EXERCISE BRIEF -
For the entries below, print exactly the lines between the line holding "This screenshot has height=187, width=398." and the line holding "This screenshot has width=312, height=398.", inclusive, and nothing else.

[Items from a data source]
----------

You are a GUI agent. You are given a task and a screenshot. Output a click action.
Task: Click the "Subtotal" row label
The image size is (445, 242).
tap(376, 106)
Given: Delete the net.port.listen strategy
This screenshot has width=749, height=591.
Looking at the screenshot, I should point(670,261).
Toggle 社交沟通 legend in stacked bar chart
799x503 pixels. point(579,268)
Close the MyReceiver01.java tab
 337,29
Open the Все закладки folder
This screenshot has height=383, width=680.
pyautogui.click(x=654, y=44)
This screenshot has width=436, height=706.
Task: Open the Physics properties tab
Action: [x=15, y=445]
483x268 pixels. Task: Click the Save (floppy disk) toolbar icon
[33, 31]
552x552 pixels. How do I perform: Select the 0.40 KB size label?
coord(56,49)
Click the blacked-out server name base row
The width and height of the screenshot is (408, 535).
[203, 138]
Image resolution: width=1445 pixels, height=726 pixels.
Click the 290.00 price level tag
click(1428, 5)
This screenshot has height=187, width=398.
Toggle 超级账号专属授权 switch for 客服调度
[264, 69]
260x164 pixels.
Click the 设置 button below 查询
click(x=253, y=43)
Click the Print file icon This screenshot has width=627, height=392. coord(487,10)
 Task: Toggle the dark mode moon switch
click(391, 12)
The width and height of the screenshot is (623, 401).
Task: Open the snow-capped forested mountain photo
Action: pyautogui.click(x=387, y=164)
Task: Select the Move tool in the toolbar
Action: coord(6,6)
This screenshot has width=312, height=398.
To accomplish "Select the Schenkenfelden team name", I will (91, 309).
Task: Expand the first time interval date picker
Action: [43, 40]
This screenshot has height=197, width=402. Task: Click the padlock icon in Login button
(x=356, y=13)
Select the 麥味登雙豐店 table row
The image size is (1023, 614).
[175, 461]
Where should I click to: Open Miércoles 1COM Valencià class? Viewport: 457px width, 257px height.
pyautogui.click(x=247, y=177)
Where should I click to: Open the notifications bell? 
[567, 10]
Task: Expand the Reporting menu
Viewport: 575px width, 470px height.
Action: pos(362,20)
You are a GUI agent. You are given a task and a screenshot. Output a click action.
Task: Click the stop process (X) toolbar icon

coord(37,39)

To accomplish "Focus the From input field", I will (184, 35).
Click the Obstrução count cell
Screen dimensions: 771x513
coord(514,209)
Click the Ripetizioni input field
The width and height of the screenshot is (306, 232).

----------

ANSWER -
This screenshot has height=187, width=398.
Toggle 超级账号专属授权 switch for 客服调度
[264, 69]
260x164 pixels.
Click the 设置 button below 查询
click(x=253, y=43)
Click the Print file icon This screenshot has width=627, height=392. coord(487,10)
 Task: Toggle the dark mode moon switch
click(391, 12)
The width and height of the screenshot is (623, 401).
Task: Open the snow-capped forested mountain photo
Action: pyautogui.click(x=387, y=164)
Task: Select the Move tool in the toolbar
Action: coord(6,6)
This screenshot has width=312, height=398.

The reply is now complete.